For a professional making good money, there is the tax advantage. For them, the benefits listed above are unlikely to be a consideration.
The main drawback is that you are not trading the real market. Prices can be slightly skewed, you have a conflict of interest with your broker and so on. There are also the endless accusations of skullduggery that arise from this. For what it's worth, in my opinion there is some truth to this, although it is somewhat overdone. Doubtless some companies are worse than others in this regard.
Other drawbacks, costs can be high in terms of the spread (the very low spreads offered are in my opinion an illusion, especially with regard to forex, and where they offer versions of real instruments the spreads are high), there is no DOM or volume (although you can't get the latter in forex, if that is your thing, in any case).
But the main concern is that the broker is on the other side of your trade. For a professional, I simply don't think you can get around this. If you plan on making very good money, unless they can hedge your exposure exactly you will cost them money. No business wants clients that cost them money.
The above applies to retail forex brokers as well.
DMA you trade in the real market. You can have total confidence if you trade something on a real exchange, like ES through the CME. Costs are low, spreads tight in liquid markets (1 tick in ES, for example). Your broker wants you to make money because that way you trade more (or bigger) and he gets more commission. You have volume, DMA etc.
But the main thing is confidence. You know you are not being cheated. You might not be cheated with the spread bet lot, but you will not know this for sure. Drawbacks include having to trade full contracts, but that is only a disadvantage if you are under-capitalised. Which you should not be under any circumstances.
For the serious person therefore, there is no disadvantage to DMA other than profits are taxable.
There is now a hybrid option, DMA spread betting. Technically and legally you are spread betting, but actually your orders go direct to the market and are simply routed through the broker. So again, you can be confident, which is crucial. Your broker makes money from commissions, not losses. You trade the actual market at the actual price, not a version of it.
Note that not many companies actually offer this. The key is that all orders are automatically placed directly in the market. One well-known company offers 'DMA functionality', which is not the same thing.
On the face of it, DMA spread betting might seem an ideal solution. Tax free and transparent (some people disagree that it is tax free, but leave that aside for the moment). However, it might not be the case.

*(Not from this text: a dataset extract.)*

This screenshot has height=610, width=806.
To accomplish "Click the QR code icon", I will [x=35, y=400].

One DMA SB company offers no platform charge, will waive data fees if you ask, and charge a commission of $7.50 per round trip for eminis. Say you trade in total 200 contracts a month, that's $1,500 in commissions.
A similar set up with a well known futures broker - which essentially gives you the exact same thing - has no fees, and $4.52 per RT.
That's $904 a month.
So the DMA SB cost is high. The difference will get larger the more you trade - costs per trade will of course come down with both if you trade bigger size, but still you need to make quite a bit more for the tax advantage of SB to kick in.
In summary:
SB is fine for punting with smaller stakes. Some companies are terrible even for this (by repute) but others not really. Just realise you're getting wider spreads, or skewed quotes, or designer slippage or whatever, and if you ever start making real money you might start getting problems.

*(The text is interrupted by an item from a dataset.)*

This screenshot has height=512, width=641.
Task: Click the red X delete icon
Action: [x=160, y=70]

DMA is perfect in trading terms (if you are serious, adequately capitalised, and have done your homework), but whichever f ucking dimwit is currently wearing out the chair in Number 11 is going to steal some of your money.
DMA SB is fine in trading terms, but costs are appreciably higher in terms of larger commissions (and this can have an effect in trading terms, not just on overall profitability, depending on how you trade). On the other hand, what you finds, you keeps.
Hope that helps.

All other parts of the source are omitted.